From the entries that follow, copy each line in which "agent" appears.

EXTRACTED MATERIAL >>
- - - - - - -

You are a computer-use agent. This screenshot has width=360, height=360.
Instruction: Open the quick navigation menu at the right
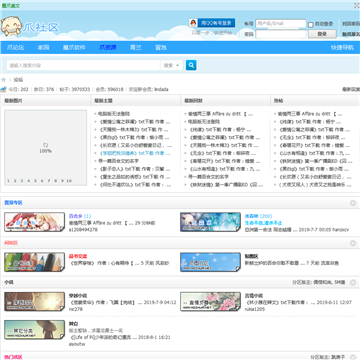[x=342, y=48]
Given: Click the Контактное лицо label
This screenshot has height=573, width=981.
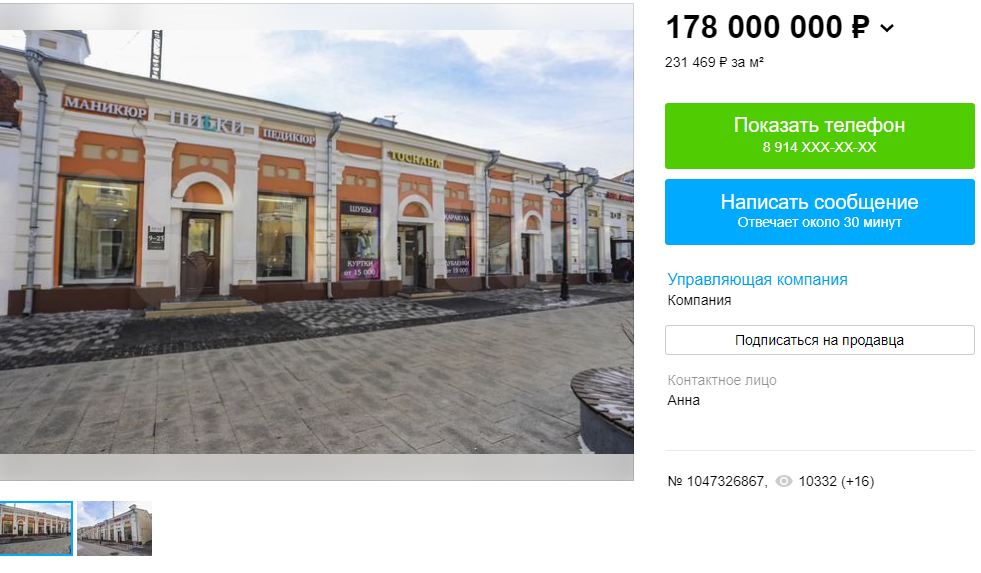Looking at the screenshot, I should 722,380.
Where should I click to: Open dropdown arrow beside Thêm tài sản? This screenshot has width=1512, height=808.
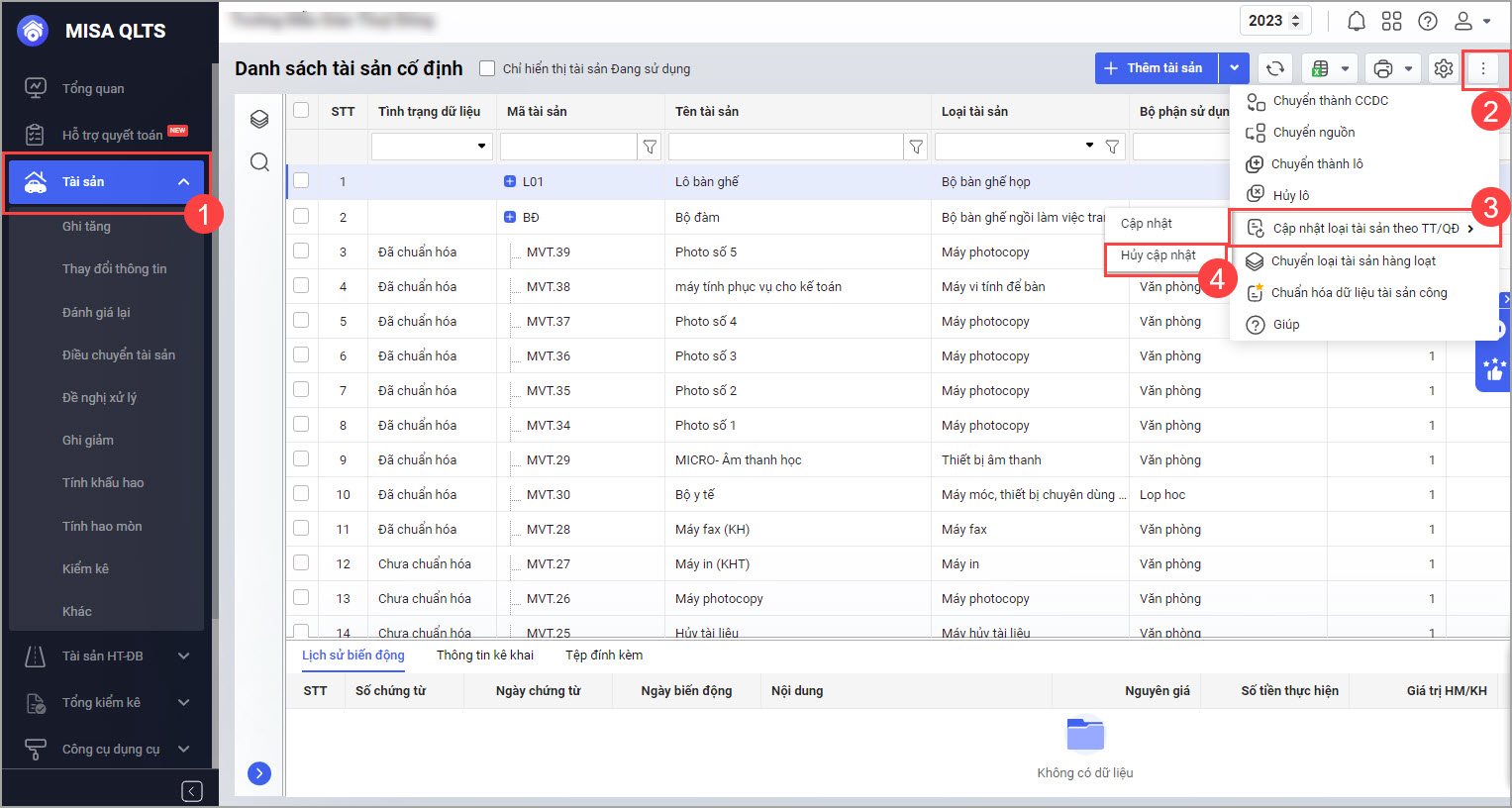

- - - - - - -

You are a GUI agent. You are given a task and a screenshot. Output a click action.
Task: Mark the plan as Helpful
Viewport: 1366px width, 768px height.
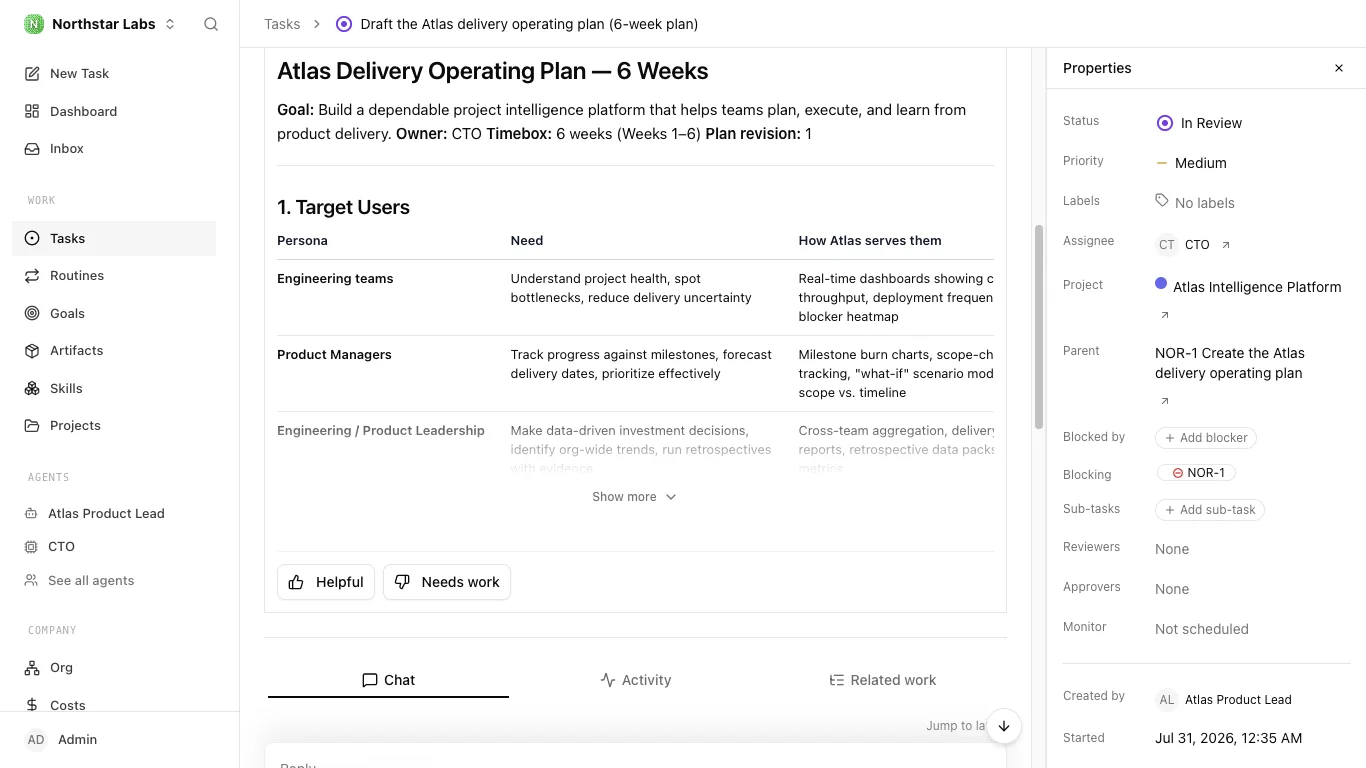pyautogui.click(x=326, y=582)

- - - - - - -

ANSWER FOR THIS EXERCISE >>
You are a computer-use agent. This screenshot has width=360, height=360.
You are a GUI agent. You are given a task and a screenshot. Output a click action.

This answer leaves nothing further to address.